Regardless, a little OCD comes with the territory: obsessive online appliance shopping; obsessive worrying about dents and scratches in all the new stuff you just purchased; obsessive checking of your account balances.
A terrible secret: Cleaning isn’t one of them. Try mopping the entire house—around all your still unpacked piles of junk—only to find another layer of drywall dust appear an hour later. With dirty dishes in your hands, you longingly gaze at your fancy new dishwasher, which you are unable to hook up until the counters and sink are installed. I’ve mostly given up on trying to keep my fixer-upper clean, and have set aside a stash for a professional house-cleaning when this is over.
One obsession creeps outside the confines of my front door: The need to know what everyone else is doing. I eagerly search the Internet for blogs and photos of sweet renovations, but what I really want to know is: What does the inside of my neighbor’s house look like? Even though I don’t plan on selling for a few years, knowing the comparable listings in my neighborhood has become an intense hobby.
Especially in this crazy market, with some “experts” telling us the crisis is over, while others say it has only begun, it’s hard to know what to think. I may not be anywhere near listing my house, but I want to keep track of the trends. And as a new renovator, I want to make sure I’m spending money wisely and doing a professional job.
In Columbia Heights, even neighboring rowhouses vary wildly in size and shape. Of course, that non-cookie-cutter lifestyle is a big reason why we love it here, but it makes comparing home prices more difficult. There’s a fully-renovated house a block away that’s the exact same size and style as mine. It’s on the market for $100,000 more than what I paid, which is exactly the price I’d eventually like to sell mine for. I’ve been watching it like a hawk. If that sucker sells for $400,000 in this market, I see good things in my future.
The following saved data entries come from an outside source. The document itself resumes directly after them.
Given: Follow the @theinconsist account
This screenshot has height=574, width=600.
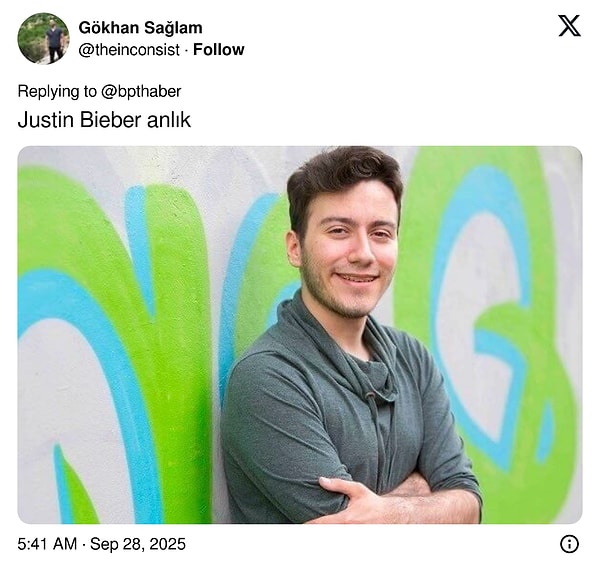Looking at the screenshot, I should 218,49.
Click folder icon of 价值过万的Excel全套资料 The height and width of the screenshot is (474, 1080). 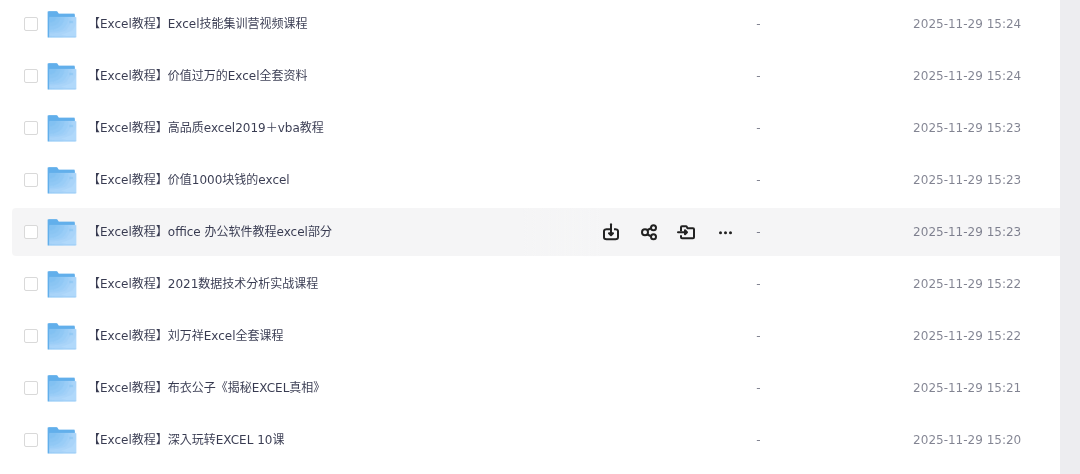[x=62, y=76]
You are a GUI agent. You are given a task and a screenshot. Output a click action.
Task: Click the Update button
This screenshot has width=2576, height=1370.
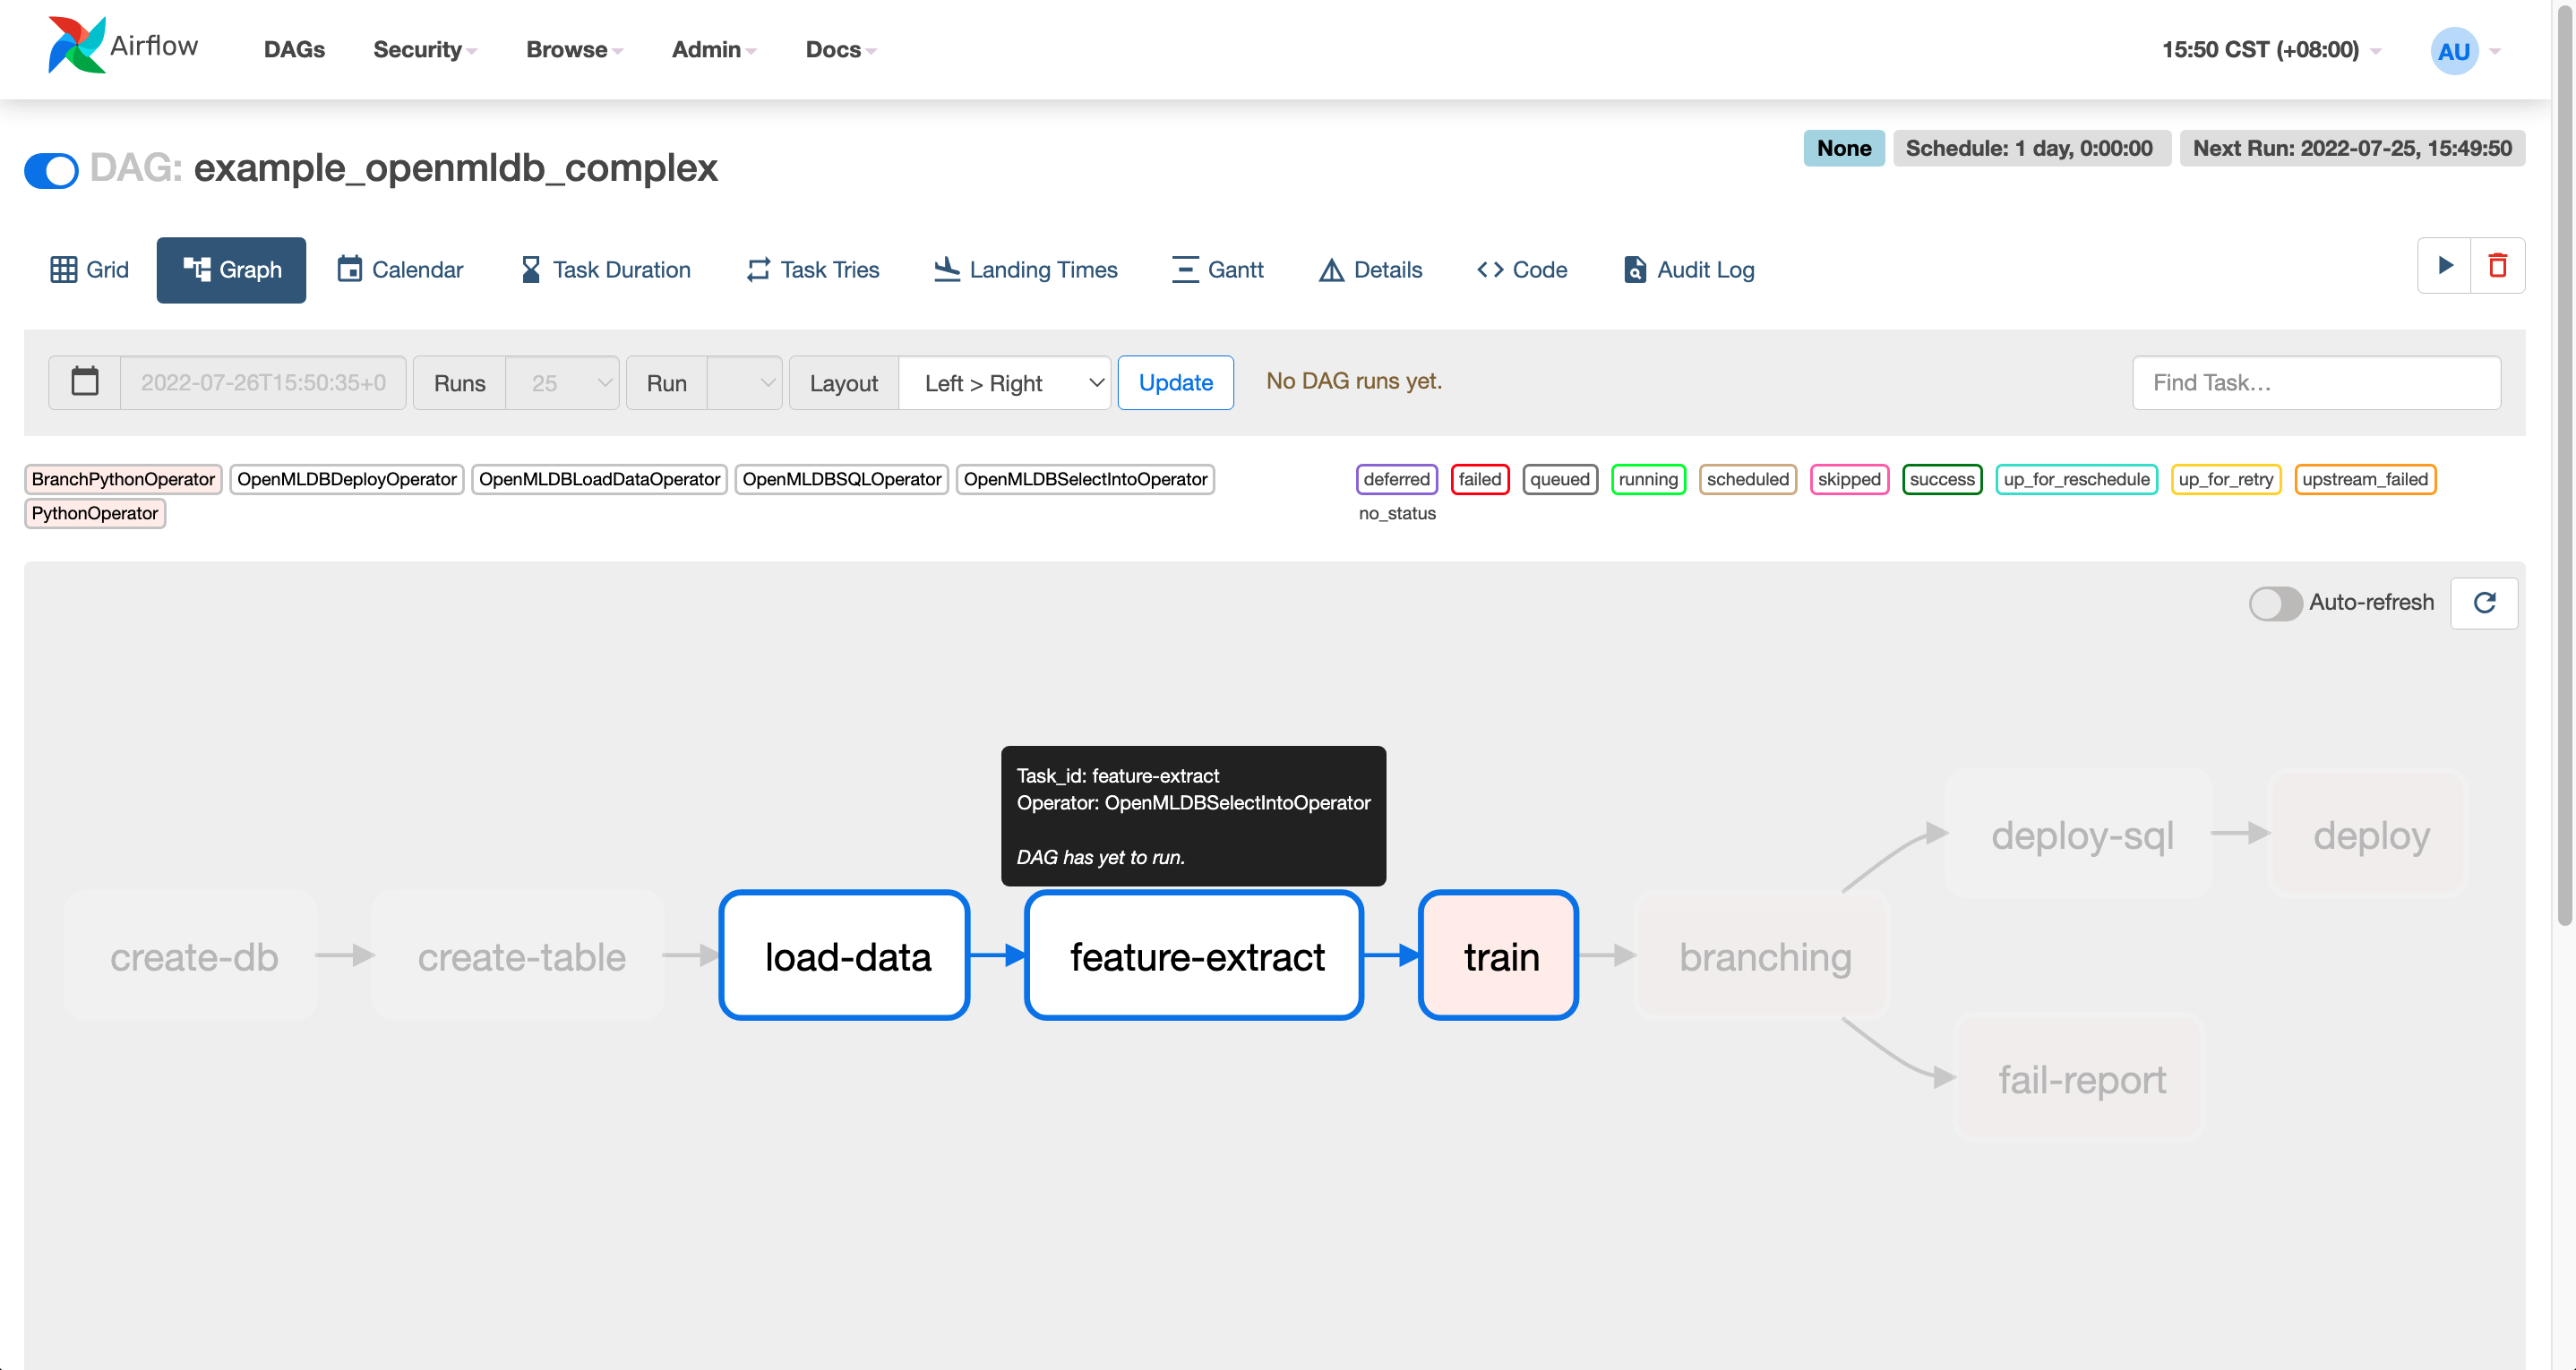pyautogui.click(x=1175, y=380)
Last Sunday, I got a little sneakier. I received a postcard in the mail about an open house four houses down from me. The fully-renovated house is a bit bigger than mine and is going for $500,000. I had to see it.
The house was fantastic, and I spent the tour comparing its renovations to my own work. The owners exposed more brick than I did (in retrospect, I regret not tearing the drywall off the chimneys in the upstairs bedrooms, something these folks had done). Their backyard was amazing, with a gorgeous deck and beautiful landscaping. I may ring up their realtor to get a contractor recommendation.
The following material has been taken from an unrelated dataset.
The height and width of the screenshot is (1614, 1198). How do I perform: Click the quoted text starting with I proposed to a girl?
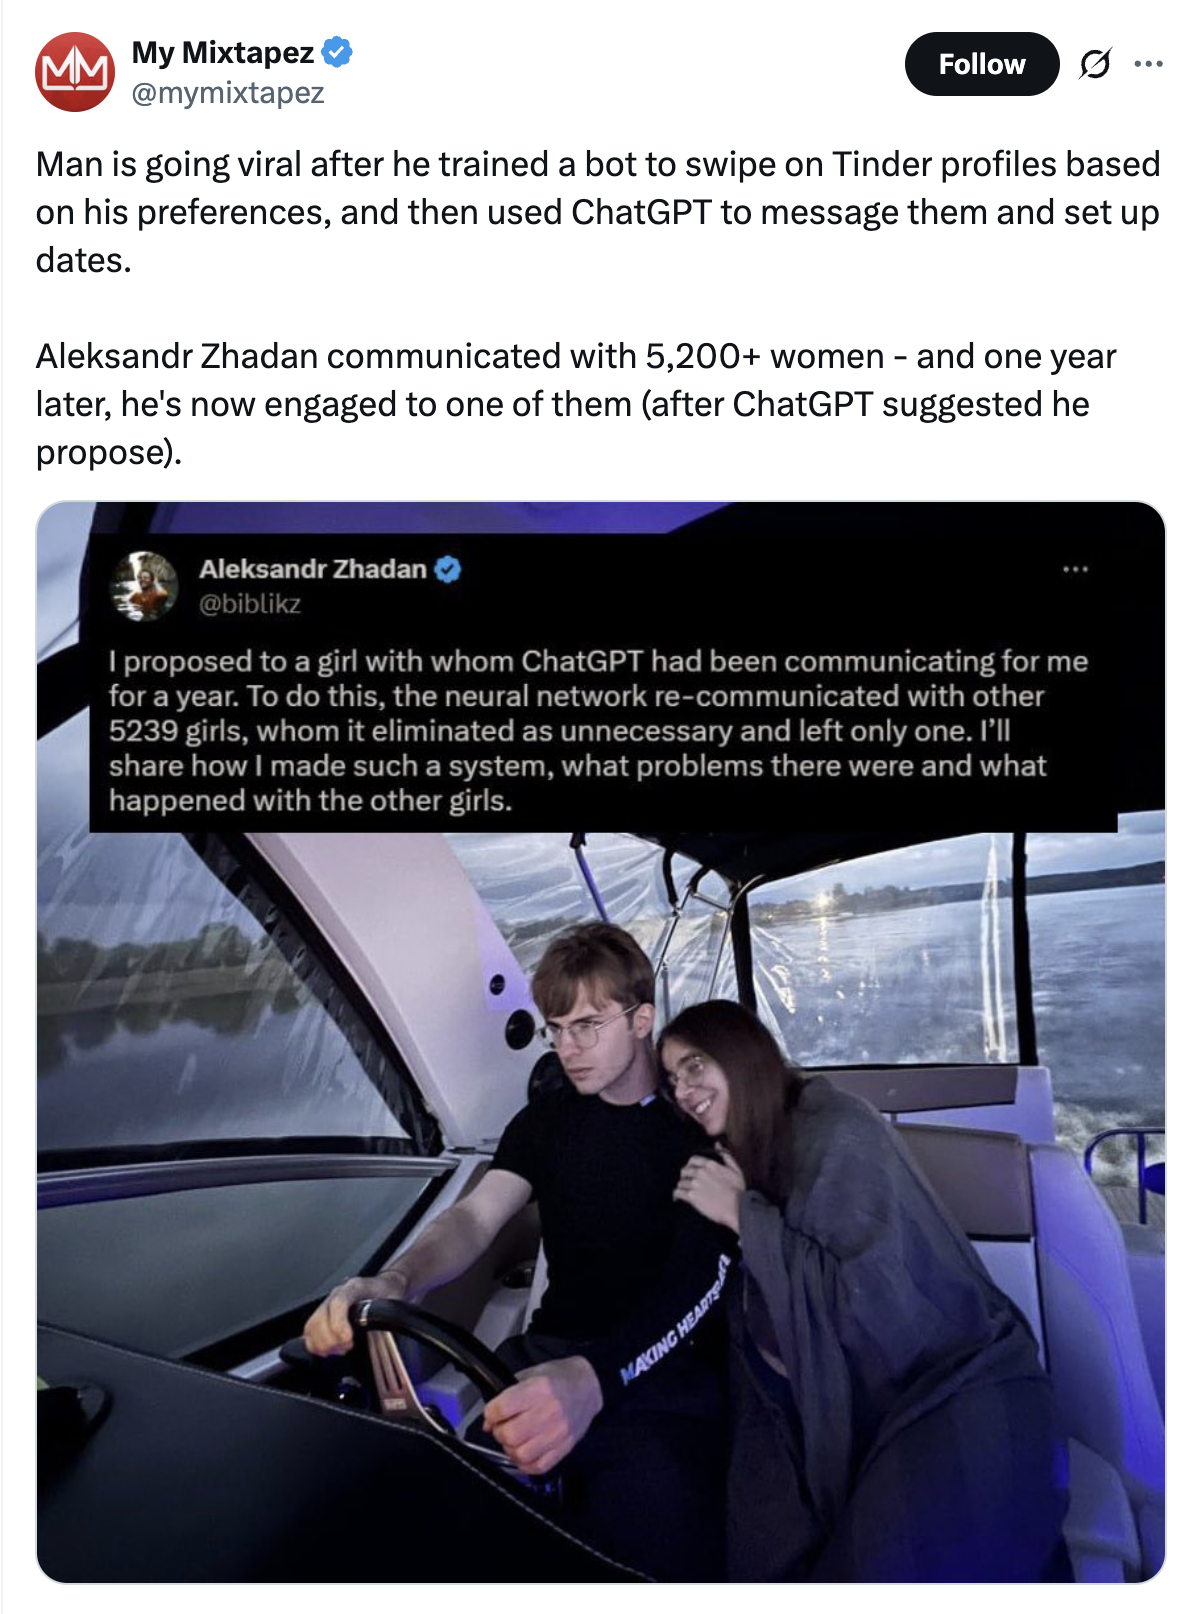point(598,731)
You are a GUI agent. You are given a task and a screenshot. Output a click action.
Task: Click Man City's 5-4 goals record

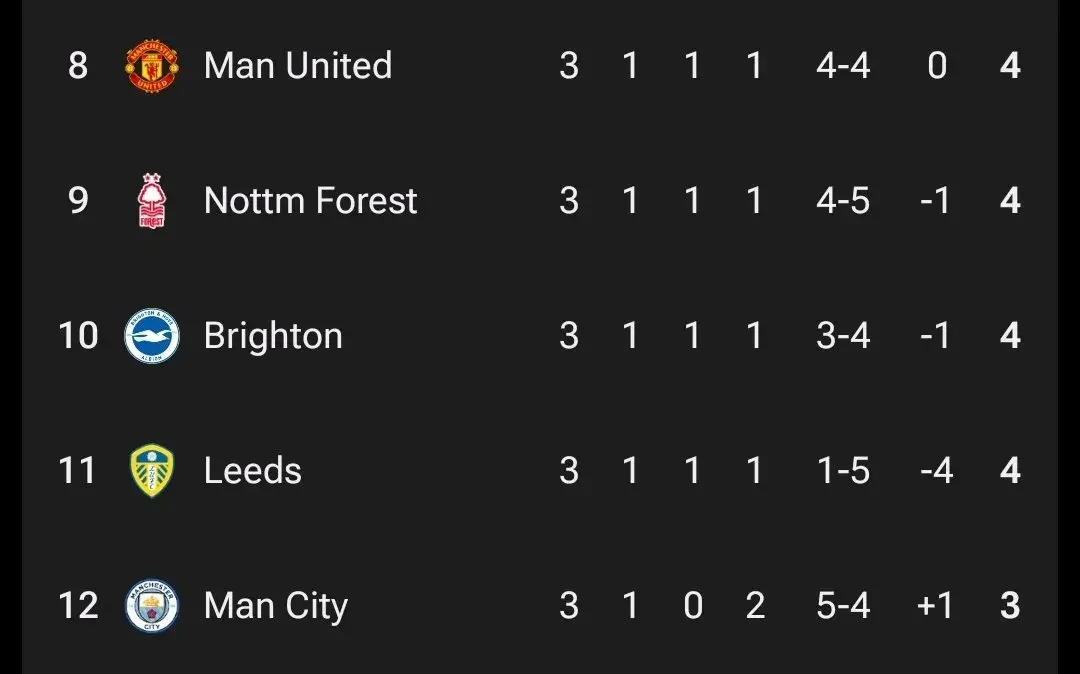(842, 606)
I also gave myself a few mental high-fives. My kitchen has more cabinet space, better appliances, and a better use of space. They bought a very small fridge to save space, whereas my compact but tall fridge, in stainless steel, was the clear winner. The “three bedrooms” were more like “a nice master bedroom and two tiny offices.”
It’s likely that this house and mine would attract the same type of buyer: a young couple in search of more space. And for that buyer, I think my house would come out on top, with its amenities, space, and $100,000 lower price tag. Naturally, I do a lot of this mental work to convince myself I’m on the right track. A little motivation never hurts.
But all that aside—I want that house to sell! A sale at that price would set a precedent for a block that is still very much in transition. So we renovators tend to play a confusing game of competition vs. neighborly support. As I left the house, the realtor said the phrase all buyers want to hear but that, for once, made me cringe: “Don’t worry, there’s some flexibility in the price.”